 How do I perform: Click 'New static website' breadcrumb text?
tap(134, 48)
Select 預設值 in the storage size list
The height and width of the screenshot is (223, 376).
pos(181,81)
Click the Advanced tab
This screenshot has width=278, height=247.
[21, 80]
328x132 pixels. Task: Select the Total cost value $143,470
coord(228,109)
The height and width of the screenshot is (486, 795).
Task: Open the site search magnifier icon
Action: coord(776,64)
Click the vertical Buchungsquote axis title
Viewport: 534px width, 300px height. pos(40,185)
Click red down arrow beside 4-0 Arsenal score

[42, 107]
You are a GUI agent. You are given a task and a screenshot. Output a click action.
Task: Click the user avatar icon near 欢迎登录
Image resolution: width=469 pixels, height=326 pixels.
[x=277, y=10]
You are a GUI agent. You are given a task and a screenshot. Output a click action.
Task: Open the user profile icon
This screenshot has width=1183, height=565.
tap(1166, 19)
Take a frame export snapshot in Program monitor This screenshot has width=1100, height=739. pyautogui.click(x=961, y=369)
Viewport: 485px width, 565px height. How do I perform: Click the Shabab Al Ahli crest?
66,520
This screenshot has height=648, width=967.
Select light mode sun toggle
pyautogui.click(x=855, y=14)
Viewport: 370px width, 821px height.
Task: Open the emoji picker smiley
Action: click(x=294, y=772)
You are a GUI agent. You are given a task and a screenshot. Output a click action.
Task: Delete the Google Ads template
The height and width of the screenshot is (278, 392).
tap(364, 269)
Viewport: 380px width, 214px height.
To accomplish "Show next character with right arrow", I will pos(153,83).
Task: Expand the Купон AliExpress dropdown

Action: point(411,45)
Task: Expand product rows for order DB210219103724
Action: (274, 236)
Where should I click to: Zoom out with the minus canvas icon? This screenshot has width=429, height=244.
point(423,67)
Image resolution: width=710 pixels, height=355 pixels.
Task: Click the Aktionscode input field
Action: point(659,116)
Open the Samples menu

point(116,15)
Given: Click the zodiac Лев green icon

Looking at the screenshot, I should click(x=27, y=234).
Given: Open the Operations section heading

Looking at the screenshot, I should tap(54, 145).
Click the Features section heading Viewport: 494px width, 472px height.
§
● EXERCISE OBJECTIVE:
Report every line in the data above in which the word "user" appears.

● RESPONSE AREA:
Task: Click the user avatar icon near 欢迎登录
Task: Open the user profile icon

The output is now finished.